To solve DC’s housing crisis, we need more than planning — we need to rethink zoning
With the D.C. Council set to vote on its massive update to the comprehensive plan in the coming months, it’s high time that we ask the hard question whether we are using the right tools to address equity and affordability in housing.
The problem isn’t that zoning doesn’t work. It’s that zoning works all too well at what it was designed to do: shaping the makeup of a community via a maze of land-use restrictions. In this way, zoning distorts the housing market by limiting the types of homes that can be built and where they can be built, while driving up their cost.
Adding more restrictions to an already heavily regulated market will not encourage private development at the rate needed to meet current housing demands — particularly, the demand for affordable housing. For decades, D.C.’s restrictive zoning has resulted in far too few new homes being built. And those homes that are built are often too expensive for poor and middle-class families, who increasingly find themselves forced further and further away from jobs, schools and other opportunities. This crisis will most certainly worsen in the coming years unless we take the comprehensive plan update as an opportunity to commit to real solutions to the housing shortage.
Let’s cut to the chase. Zoning does not create new housing; property owners do. More specifically, entrepreneurial owners create new housing. Yet, since its conception in the early 1900s, zoning has focused on restricting and excluding new development — particularly in established residential neighborhoods. Zoning, after all, is a political tool designed to influence who can live in a community and who cannot.
We need look no further than the seminal decision in Village of Euclid v. Ambler Realty (1926). There, the U.S. Supreme Court upheld a zoning law prohibiting the construction of apartment buildings in an established residential neighborhood in order “to classify the population and segregate them according to their income or situation in life.” Despite this clearly objectionable reasoning, the court adopted a rule barring courts from taking a close look at the purpose and effect of zoning decisions. Thus, the court accepted, without question, the claim that the zoning law was essential to the health and safety of residents because — according to the village — an apartment building, when allowed in a neighborhood, is “very often … a mere parasite, constructed in order to take advantage of the open spaces and attractive surroundings created by the residential character of the district.”

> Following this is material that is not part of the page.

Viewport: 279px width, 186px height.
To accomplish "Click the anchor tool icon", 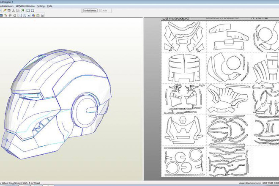I will tap(14, 11).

Although decided nearly a century ago, Euclid’s hands-off approach to zoning continues to shape the landscape of America by enabling the government to use land-use laws as a tool to shape their cities based on wealth, race and ethnicity. Indeed, the architect of D.C.’s zoning laws had earned nationwide fame for drafting plans designed to “preserve finer residential districts” at the expense of the poor and middle class. Such exclusionary policies, when written into land use codes and applied for decades, create fractured and segregated communities.
That is no secret. Over 50 years ago, planners noted that, as currently written, D.C.’s “zoning makes it difficult to develop new family-type housing units in the district, while also inhibiting the development of high-rise apartments which may be more attractive to single persons and families without children.” The report then asked, rather prophetically, “If zoning helps deter population growth, is it contributing to an imbalanced society in the District?”
The answer to that question is, of course, “yes.”
Since the 1970s, scholars and economists of all stripes have consistently agreed that strict, exclusionary zoning laws are the leading cause of the nation’s housing shortage. This begs the question: If zoning caused the housing crisis, can it solve it too? Not entirely.
Zoning cannot compel the private production of affordable housing. This is particularly true where the zoning code is riddled with disincentives, such as provisions prohibiting mixed use development, mandating oversized lots in the urban core, and requiring large impact fees on residential development. Such provisions make production of affordable market rate housing difficult, if not impossible, forcing developers to focus on high-cost housing to make the project pencil out.
There is a solution, however. If D.C. changed its zoning code from a maze of restrictions to a list of rights and permissions, it could encourage development of affordable housing.
This shift in philosophy works. Consider, for example, California’s “accessory dwelling unit” (ADU) law. In 2019, California enacted laws that flip restrictive zoning on its head by recognizing a property owner’s right to build an ADU (commonly called granny flats or mother-in-law units) on a residential lot, as long as the proposal meets published criteria. In so doing, California spurred a wave of private development that significantly increased the supply of low-cost housing and rental units. Although ADUs will provide only a limited housing solution, California’s experience is proof that a rights-based approach to land use works and could be applied to legalize the production of all types of housing.
If D.C.’s comprehensive plan update is truly going to create a “roadmap for future development,” guided by the goals of increasing the supply of affordable homes and ensuring racial equity in the housing market, then it must make meaningful changes to the law to open up the supply of new housing by providing property owners with a predictable and low-cost path for building new homes. That is the first and most critical step toward a culture that encourages the production of housing of all types and across all price points.
Brian Hodges is a senior attorney and leads Pacific Legal Foundation‘s efforts to legalize the production of housing, advancing property rights solutions to the housing crisis.